Le jeune réalisateur raconte que des bénévoles viennent parfois escorter des membres de la communauté asiatique du métro jusqu'à leur domicile ou accompagne les victimes à l'hôpital ou pour porter plainte suite à une agression. Le tout s'organise notamment sur des groupes de discussions comme celui montré dans le film.
"Je me suis sentie humiliée": pourquoi les clichés sur les Asiatiques ne sont pas drôles https://t.co/H0ckaNWiEm sketch de Gad Elmaleh et Kev Adams "dépeint encore les Asiatiques comme des étrangers aux coutumes grotesques".
— Spartacus 2014 (@DeSpartacus) 29 апреля 2018 г.
Le réalisateur nous explique le sens de cette scène:
«J'ai aussi voulu faire ce film pour parler de la représentation de la communauté asiatique en France. Il existe aujourd'hui un racisme contre les Asiatiques qui est accepté et même intégré par les membres de la communauté eux-mêmes. C'est que j'ai voulu montrer à travers ces images.»
Les jeunes comme moteur du changement
Qui dit racisme dit stéréotypes. A l'image du meurtre d'Ilan Halimi, jeune juif torturé et tué en 2006 parce que ses agresseurs pensaient que sa famille était «riche» car juive, les agressions qui touchent les Asiatiques sont motivées par les clichés les plus éculés. Les Chinois porteraient forcément sur eux d'importantes sommes d'argent en cash et seraient donc les victimes idéales pour un vol.

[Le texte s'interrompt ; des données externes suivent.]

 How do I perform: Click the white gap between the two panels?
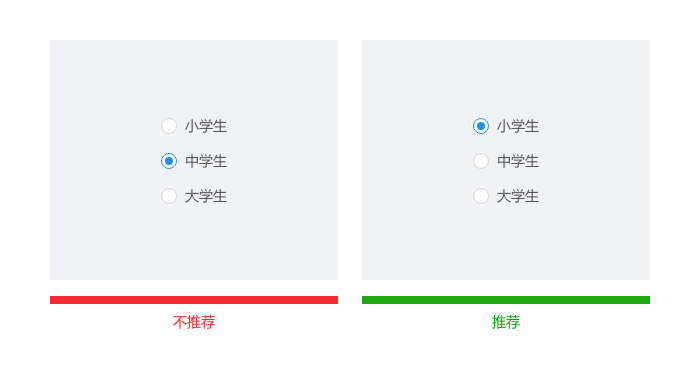tap(350, 160)
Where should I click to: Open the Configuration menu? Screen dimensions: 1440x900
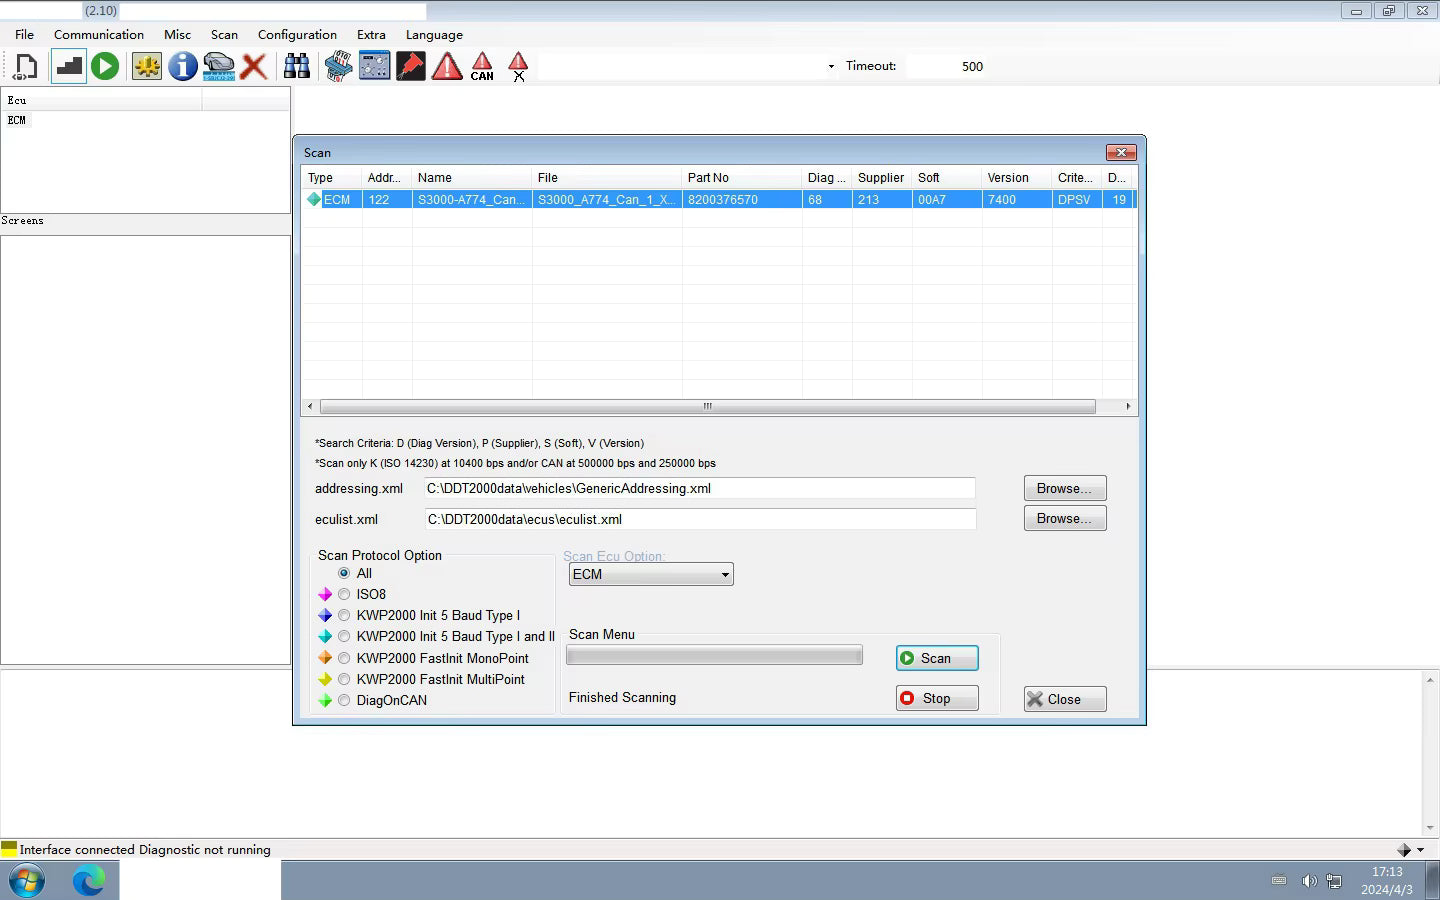[x=297, y=34]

«On combat les stéréotypes par la communication. C'est aussi l'objet de mon film: montrer la réalité du quotidien d'une maman asiatique loin des clichés et des fantasmes. Il y a une grande méconnaissance de la communauté asiatique dans ce pays. Avec ce court-métrage, j'ai tenté une entreprise de démystification.»

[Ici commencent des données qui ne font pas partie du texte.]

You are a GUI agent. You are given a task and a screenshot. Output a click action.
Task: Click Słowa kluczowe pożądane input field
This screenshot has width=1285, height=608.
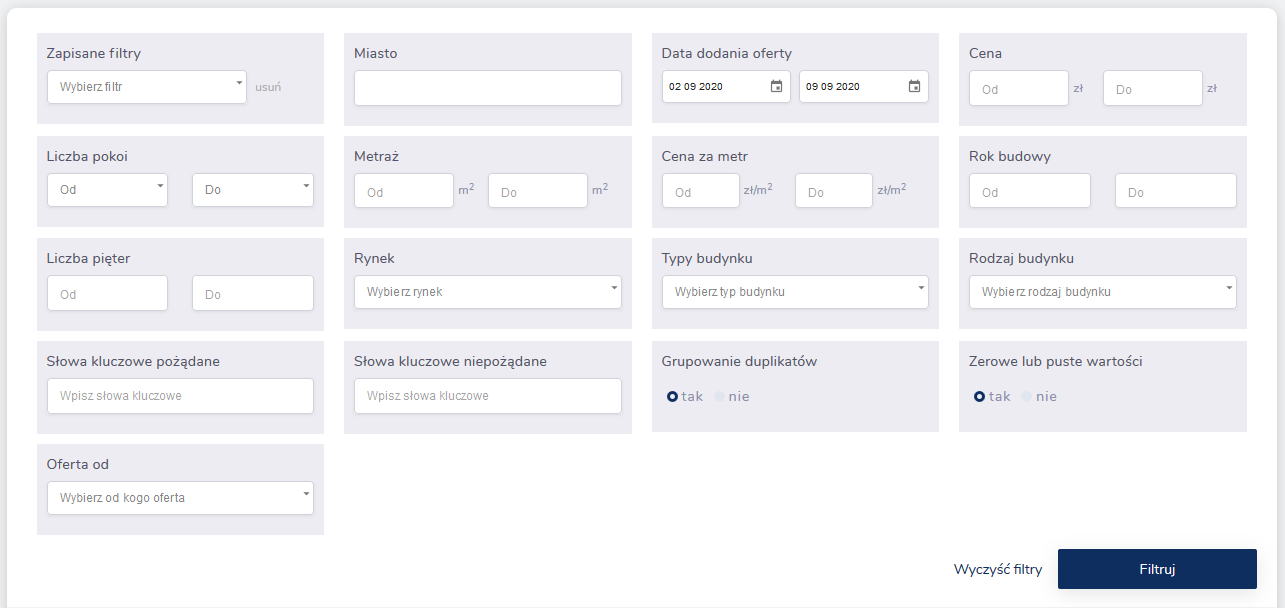point(180,396)
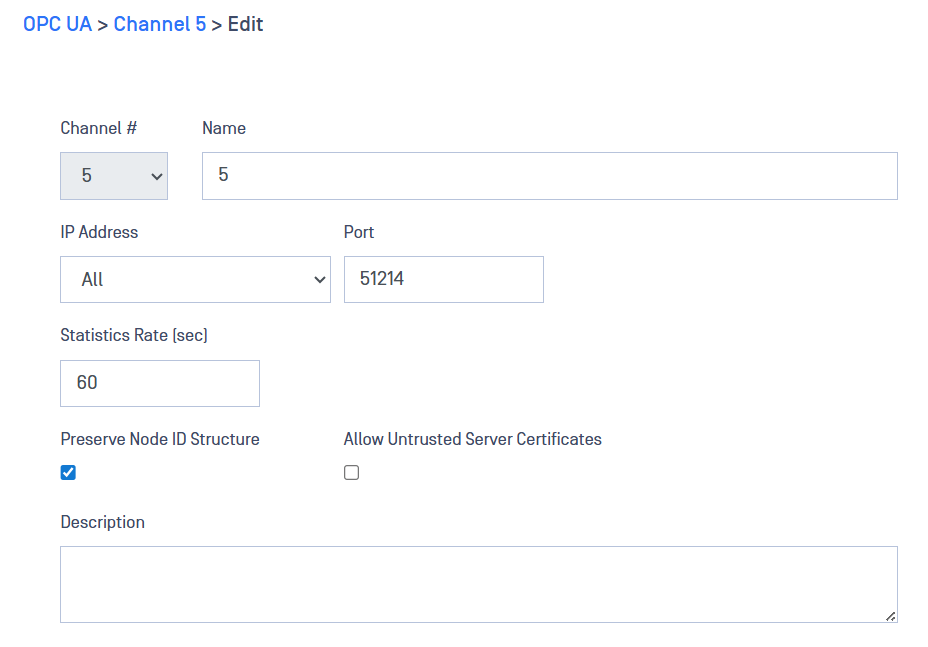The height and width of the screenshot is (647, 928).
Task: Open the OPC UA breadcrumb link
Action: click(x=57, y=24)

Une communauté qui n'est pas exempte de tout reproche d'après Kévin Té. Il regrette notamment son déficit de relation avec l'extérieur:
«Son côté hermétique, communautariste, secret même, participe à la propagation de ces stéréotypes. Quand il n'y a pas de relation, pas de contact, c'est à ce moment que naisse les préjugés.»
Comment améliorer la situation? Le réalisateur est persuadé que le salut viendra des jeunes Français d'origine asiatique:
«La deuxième génération prend les choses plus à bras-le-corps. Ils sont mieux intégrés et ont mieux assimilé les codes de la société française. Ils sont plus enclins à se faire entendre que leurs parents. Avec les Français d'origine asiatique de deuxième génération, comme moi, les choses vont bouger petit à petit.»
Il fait remarquer que la plupart des organisateurs des manifestations qui ont suivi la mort de Chaolin Zhang étaient nés en France. Il regrette cependant que «dans les secteurs qui comptent comme la politique, le monde culturel ou les médias, les Asiatiques sont encore trop absents».
Le monde culturel, Kévin Té a déjà mis un pied dedans. «Des milliers de chansons» sera projeté en octobre prochain à la Cinémathèque française, «le 3 ou le 4, la date reste à définir». Le court-métrage sera également envoyé dans plusieurs festivals, dont à l'étranger. Ce qui tient à cœur au cinéaste: «Je vais l'envoyer à des festivals à Singapour, au Cambodge et en Chine là où se trouvent beaucoup de membre de ma communauté. Je veux qu'ils voient comment vit la diaspora en France.»